I have a question about the GPT-index principle. LLM has an upper limit amount of data, (token limit is 4096). GPT-index compresses the external data into an efficient data structure. Does the accuracy of each piece of information decrease as more external data is indexed and the compression ratio increases?
For example, if I make ExternalDataA and ExternalDataB into one index and execute a query about ExternalDataA, will the accuracy be lower than when only ExternalDataA is indexed?
If you're using a vector store, the natural result of doubling the index size is increasing the search space gpt_index has to search over. You'd have to start doing work of increasing similarity_top_k and/or improving queries such that the most relevant document is returned first.
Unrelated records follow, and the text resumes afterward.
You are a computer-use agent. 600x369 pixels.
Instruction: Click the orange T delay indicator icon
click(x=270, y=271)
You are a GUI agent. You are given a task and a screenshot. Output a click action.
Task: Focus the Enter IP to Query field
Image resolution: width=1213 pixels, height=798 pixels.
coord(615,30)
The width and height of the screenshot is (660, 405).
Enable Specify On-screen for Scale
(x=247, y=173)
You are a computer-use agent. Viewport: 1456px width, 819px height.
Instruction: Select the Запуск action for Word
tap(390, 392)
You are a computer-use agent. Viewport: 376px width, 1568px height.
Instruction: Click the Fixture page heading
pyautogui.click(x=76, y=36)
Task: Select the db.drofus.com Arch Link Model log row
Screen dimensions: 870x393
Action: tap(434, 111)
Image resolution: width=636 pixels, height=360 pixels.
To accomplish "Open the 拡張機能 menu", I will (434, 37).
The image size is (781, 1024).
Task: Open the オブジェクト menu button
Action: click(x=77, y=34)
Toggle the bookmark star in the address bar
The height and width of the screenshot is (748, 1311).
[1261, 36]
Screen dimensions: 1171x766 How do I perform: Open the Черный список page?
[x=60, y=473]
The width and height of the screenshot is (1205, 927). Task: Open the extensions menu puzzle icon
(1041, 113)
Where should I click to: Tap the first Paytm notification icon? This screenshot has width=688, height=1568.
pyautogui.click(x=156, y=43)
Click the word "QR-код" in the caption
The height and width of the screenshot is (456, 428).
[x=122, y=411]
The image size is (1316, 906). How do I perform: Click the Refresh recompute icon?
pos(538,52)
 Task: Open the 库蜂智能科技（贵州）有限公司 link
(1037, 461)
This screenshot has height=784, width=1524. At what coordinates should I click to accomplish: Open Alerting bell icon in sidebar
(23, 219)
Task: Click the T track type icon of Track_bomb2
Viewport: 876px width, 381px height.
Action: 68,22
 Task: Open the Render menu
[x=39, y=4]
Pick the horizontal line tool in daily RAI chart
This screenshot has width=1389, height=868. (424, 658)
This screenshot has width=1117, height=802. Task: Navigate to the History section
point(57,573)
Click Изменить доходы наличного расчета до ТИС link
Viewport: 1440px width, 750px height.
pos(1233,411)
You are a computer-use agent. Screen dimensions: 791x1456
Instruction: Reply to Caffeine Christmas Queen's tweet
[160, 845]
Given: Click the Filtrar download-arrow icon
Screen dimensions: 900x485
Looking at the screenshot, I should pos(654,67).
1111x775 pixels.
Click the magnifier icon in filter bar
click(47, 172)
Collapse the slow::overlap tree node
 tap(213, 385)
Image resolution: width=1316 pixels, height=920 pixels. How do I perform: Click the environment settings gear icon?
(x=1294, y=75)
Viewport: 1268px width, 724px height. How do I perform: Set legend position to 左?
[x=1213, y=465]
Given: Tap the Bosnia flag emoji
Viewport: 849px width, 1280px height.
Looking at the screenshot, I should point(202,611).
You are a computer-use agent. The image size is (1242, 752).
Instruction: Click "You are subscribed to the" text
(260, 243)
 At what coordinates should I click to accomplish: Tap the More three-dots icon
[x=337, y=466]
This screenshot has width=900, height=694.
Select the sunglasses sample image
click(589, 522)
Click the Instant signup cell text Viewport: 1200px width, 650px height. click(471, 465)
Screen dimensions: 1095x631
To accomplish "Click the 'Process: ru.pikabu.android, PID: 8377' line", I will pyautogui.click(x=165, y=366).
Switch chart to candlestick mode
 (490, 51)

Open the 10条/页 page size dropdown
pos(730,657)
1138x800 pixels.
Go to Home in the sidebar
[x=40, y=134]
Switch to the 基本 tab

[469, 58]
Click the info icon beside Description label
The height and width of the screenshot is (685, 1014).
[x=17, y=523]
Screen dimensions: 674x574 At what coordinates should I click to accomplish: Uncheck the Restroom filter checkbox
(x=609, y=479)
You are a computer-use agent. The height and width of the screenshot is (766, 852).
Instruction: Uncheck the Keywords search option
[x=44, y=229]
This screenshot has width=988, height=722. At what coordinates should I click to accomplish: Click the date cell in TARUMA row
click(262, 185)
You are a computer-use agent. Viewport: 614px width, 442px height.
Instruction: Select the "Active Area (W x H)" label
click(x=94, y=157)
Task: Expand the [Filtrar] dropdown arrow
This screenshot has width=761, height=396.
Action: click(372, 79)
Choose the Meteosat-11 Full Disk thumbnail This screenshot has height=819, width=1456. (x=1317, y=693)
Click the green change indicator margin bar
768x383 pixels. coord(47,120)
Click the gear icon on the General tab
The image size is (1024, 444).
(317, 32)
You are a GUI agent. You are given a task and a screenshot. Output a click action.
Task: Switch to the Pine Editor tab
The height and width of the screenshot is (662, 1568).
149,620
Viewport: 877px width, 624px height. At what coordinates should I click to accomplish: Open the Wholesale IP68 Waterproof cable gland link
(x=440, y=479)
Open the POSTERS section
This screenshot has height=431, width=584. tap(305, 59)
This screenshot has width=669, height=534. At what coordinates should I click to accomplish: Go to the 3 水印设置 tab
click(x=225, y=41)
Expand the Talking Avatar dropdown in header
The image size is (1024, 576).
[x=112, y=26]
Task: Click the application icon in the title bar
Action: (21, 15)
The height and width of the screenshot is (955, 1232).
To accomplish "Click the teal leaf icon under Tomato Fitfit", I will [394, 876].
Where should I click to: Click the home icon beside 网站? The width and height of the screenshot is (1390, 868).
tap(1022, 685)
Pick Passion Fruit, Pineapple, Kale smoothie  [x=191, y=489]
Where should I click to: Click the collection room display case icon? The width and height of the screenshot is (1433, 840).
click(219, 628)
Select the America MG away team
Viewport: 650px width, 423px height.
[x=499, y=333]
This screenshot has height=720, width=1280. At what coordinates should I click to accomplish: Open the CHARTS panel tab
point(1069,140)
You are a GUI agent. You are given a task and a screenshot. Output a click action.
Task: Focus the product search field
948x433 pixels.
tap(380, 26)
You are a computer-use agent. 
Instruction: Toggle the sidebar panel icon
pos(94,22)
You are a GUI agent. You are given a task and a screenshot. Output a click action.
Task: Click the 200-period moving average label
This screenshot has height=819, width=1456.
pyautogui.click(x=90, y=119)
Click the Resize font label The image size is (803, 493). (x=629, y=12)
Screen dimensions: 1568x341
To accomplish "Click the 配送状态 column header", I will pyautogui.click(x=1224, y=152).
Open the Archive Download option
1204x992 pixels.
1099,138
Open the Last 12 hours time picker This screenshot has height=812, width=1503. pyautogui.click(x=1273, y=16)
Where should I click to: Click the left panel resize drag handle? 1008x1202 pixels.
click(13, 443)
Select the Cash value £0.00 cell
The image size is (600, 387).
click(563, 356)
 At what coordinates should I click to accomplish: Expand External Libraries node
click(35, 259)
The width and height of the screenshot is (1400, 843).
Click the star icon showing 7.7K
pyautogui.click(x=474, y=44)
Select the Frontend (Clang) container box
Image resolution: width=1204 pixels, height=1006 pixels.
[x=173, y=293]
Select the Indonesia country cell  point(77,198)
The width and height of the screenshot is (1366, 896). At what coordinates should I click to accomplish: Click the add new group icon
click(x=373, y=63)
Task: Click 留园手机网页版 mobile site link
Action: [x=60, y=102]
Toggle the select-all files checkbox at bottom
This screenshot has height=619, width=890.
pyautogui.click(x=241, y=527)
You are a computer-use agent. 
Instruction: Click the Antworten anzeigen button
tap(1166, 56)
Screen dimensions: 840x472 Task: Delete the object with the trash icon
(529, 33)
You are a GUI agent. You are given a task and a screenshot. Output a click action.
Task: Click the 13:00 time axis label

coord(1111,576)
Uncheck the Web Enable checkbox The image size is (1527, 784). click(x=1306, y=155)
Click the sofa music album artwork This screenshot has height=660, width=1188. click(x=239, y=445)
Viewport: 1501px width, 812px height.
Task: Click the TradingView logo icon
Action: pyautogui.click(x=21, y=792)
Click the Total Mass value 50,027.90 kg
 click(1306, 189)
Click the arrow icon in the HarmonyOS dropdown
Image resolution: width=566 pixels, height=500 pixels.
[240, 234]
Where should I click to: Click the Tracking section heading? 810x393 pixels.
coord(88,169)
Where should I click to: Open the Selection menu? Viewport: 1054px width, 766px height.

@sho4360 @Koh to answer your question, we don't do "compression" of the data in the traditional sense of the word. Rather, we just store it in a format that we can pass to the LLM while obeying prompt size limitations. The simplest example is the vector store index as @yourbuddyconner mentioned, where we split your text into chunks under the hood, and when you call "query" on the data, we fetch the top-k text chunks and put it into the prompt, which we can then feed into GPT. Note that even if the top-k text chunks don't completely fit into one prompt, GPT Index can handle that for you, by calling the LLM repeatedly over sequential prompts.
Thank you all for your answers. I probably misunderstood about the prompt that GPT-index passes to LLM, but I understand it. I will try adjusting the query such as similarity_top_k.